See 18th century immigrant ships arriving at the port of Philadelphia. Witness the human and mechanical drama of the wheat harvest on a Pennsylvania Dutch farm in the early 20th century. See the smoke belching from the steam-powered tractor on the barn hill. Watch the action of a traditional barn-raising. Sense the excitement of a rural farm family in a large farm sleigh crossing over a bridge in a snow-covered scene.

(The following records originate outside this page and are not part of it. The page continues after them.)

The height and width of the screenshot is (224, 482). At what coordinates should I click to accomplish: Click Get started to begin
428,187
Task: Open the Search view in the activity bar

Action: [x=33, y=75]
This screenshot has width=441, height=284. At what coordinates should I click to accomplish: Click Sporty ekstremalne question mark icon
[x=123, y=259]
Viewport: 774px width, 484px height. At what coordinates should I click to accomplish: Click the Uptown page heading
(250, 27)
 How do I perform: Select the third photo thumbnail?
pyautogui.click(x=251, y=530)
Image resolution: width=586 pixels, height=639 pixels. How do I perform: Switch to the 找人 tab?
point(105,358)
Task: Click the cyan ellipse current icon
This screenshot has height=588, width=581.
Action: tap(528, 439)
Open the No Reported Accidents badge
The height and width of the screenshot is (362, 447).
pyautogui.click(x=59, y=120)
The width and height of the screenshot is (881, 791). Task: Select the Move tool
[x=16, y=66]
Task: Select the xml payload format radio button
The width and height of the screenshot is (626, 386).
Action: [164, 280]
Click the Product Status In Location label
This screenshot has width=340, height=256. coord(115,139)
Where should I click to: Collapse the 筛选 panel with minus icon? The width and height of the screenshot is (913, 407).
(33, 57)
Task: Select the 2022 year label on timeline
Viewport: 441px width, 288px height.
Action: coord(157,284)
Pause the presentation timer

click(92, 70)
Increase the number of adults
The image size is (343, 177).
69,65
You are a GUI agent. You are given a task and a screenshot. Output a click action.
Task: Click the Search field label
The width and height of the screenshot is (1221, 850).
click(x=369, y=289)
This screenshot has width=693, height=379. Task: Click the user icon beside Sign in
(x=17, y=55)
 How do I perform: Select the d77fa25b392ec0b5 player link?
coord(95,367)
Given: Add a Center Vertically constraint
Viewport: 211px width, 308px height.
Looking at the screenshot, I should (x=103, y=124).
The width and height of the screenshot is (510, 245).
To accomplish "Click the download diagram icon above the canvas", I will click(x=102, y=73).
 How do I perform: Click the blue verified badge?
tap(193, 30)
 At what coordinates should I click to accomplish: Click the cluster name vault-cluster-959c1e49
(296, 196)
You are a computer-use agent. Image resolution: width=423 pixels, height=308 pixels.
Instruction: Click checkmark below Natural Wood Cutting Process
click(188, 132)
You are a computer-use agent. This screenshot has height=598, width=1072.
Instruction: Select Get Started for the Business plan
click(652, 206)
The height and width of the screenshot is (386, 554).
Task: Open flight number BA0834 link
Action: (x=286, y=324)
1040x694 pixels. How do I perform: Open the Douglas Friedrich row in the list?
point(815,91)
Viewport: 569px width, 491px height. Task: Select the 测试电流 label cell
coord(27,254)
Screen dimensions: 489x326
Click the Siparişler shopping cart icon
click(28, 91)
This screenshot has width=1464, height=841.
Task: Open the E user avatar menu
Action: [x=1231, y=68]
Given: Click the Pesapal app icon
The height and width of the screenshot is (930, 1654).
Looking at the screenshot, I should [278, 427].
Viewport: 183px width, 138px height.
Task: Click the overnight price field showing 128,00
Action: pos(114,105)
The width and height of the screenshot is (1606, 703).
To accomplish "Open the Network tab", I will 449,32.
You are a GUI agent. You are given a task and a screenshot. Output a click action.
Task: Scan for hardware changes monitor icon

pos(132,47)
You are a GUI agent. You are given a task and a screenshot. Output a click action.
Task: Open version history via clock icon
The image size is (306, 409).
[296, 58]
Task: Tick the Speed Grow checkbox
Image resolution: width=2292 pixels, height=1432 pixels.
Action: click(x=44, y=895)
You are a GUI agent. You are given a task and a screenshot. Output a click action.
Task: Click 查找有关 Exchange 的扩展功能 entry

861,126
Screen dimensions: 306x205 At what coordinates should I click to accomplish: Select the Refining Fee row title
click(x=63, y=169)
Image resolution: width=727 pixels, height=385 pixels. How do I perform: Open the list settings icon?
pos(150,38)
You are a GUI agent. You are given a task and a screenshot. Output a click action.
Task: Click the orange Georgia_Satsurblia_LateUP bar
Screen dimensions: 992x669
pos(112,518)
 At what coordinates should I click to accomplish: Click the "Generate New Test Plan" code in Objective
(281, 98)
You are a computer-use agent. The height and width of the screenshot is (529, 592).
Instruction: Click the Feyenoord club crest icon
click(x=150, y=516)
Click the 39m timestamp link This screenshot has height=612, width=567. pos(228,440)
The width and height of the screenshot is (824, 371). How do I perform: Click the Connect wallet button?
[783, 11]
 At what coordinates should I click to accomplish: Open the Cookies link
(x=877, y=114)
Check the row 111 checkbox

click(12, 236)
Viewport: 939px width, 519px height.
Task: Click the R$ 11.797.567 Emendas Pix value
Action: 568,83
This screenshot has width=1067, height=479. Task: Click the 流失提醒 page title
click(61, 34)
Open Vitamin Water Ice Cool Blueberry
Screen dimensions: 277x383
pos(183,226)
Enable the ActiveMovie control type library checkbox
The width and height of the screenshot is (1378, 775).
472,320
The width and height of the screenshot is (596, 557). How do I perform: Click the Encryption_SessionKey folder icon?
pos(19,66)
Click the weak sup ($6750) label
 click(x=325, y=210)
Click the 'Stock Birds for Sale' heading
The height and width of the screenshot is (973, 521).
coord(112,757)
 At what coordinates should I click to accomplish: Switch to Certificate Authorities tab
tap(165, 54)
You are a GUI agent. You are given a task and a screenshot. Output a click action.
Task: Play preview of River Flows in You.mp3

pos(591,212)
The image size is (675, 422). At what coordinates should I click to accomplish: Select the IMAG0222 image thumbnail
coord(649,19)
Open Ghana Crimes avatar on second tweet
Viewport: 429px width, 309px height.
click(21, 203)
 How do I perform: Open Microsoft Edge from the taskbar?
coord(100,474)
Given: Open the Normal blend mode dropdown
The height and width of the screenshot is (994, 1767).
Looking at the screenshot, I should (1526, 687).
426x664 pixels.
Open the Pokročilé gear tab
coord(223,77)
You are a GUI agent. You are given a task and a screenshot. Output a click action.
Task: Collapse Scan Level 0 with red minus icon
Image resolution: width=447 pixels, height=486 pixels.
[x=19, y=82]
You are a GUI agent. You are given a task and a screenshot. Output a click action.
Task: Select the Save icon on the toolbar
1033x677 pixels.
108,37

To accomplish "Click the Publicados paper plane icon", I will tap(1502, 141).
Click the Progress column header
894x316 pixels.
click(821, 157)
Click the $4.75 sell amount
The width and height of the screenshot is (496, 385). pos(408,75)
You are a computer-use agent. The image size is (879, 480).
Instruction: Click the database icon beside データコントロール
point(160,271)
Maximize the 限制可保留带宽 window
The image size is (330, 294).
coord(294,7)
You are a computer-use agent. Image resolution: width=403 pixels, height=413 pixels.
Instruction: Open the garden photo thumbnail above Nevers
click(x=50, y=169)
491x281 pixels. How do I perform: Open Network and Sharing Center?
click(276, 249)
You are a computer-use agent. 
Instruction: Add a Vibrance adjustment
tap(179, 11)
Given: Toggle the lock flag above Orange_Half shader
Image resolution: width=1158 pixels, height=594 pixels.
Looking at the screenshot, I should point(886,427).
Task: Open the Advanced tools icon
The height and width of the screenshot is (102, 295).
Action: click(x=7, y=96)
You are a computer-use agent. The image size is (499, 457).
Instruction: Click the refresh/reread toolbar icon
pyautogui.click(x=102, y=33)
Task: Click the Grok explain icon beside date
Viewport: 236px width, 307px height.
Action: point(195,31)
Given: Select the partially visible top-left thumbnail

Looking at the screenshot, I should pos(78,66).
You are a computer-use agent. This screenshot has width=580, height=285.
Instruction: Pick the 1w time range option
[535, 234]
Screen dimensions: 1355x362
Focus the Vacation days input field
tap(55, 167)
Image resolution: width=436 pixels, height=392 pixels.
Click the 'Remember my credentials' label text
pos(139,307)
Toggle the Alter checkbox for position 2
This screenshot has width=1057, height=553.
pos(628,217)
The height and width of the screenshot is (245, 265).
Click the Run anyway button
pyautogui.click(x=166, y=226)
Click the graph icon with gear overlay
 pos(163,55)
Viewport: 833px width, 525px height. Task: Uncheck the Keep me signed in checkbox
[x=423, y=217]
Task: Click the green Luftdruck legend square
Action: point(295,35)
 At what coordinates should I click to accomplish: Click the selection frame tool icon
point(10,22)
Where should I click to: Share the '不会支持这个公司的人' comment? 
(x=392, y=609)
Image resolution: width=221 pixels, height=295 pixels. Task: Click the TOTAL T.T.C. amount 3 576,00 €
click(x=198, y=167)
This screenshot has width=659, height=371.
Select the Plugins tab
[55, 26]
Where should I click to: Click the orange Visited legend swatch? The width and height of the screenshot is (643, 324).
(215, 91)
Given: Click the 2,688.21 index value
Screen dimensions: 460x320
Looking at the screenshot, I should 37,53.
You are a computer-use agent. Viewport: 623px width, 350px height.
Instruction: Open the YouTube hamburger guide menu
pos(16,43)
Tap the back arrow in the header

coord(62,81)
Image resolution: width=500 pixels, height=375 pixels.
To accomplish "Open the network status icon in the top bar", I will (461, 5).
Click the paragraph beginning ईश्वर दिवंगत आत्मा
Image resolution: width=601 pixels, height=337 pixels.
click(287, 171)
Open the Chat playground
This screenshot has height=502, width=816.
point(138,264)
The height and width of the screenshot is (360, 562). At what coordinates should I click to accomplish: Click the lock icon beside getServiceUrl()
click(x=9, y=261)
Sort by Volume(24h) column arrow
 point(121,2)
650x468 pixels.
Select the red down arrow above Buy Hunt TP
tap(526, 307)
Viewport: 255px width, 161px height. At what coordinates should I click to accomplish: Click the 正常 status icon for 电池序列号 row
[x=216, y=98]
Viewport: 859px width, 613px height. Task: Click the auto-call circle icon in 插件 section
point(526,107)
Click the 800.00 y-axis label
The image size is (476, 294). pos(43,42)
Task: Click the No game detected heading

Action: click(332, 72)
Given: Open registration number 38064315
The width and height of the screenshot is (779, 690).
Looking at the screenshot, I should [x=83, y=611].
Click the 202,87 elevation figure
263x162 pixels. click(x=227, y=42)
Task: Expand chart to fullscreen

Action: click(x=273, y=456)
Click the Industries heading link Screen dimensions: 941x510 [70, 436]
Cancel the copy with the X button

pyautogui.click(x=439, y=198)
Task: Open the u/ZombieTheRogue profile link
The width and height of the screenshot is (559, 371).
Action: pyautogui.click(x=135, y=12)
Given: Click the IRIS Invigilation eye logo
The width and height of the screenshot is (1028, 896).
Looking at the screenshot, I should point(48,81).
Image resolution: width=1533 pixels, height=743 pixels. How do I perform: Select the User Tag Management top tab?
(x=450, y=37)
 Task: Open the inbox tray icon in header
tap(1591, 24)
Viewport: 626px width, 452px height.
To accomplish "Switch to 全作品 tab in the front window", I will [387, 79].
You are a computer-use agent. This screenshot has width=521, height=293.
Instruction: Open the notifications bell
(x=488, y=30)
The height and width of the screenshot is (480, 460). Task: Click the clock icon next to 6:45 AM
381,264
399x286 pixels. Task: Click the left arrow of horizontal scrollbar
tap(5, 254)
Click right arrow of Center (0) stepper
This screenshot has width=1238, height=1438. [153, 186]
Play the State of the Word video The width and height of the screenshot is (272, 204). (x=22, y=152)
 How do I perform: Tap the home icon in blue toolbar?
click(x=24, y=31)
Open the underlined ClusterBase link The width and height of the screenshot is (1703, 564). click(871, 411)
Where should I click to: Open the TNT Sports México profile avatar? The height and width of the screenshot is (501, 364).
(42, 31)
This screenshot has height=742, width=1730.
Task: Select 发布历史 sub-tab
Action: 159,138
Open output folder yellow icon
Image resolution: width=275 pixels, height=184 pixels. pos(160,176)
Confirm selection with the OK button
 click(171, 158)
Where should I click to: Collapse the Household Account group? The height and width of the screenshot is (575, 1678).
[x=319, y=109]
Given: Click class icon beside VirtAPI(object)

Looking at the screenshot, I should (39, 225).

Twins Abner K. Zook and Aaron K. Zook were raised in an Old Order Amish family in Leacock Township, Lancaster County, PA. Abner Zook (1921-2010), later of near Womelsdorf, made over 800 framed dioramas in his lifetime. Aaron also became a 3-D artist. As children, the boys would compete to see who could make better toys and watercolor pictures. This sense of competition followed them through adulthood, as the twins were in constant competition to see who could make bigger or better dioramas.
Abner’s works are a combination of painting and sculpture. In the dioramas, the buildings, figures, trees, carriages, and other objects are sculpted. They are made out of various materials, from steel wool and copper wire to auto body repair putty. The paintings have a brilliant use of depth and perspective that create a scene that looks true to life.
Zook’s intricate paintings are action based and tell a story. The dioramas settings take place in the Amish and Mennonite communities of Lancaster County around the turn-of-the 19th century. They include scenes from daily life such as seasonal farm work, public auctions, barn raisings, and a blacksmith shop. But they could also represent traditional Pennsylvania German farm scenes of Bucks and Montgomery Counties.
Twin brother Aaron K. Zook (1921-2003) lived and worked in Kinzers, Lancaster County. A three-dimensional artist for 25 years, Aaron had studios at his home and at Plain & Fancy Farm Restaurant, in Bird-in-Hand. Besides his diorama work, he enjoyed worldwide travels.
The pieces in the show are selected from the collection of James J. and Nancy Binsberger of near Blooming Glen, the largest known collection of Zook dioramas.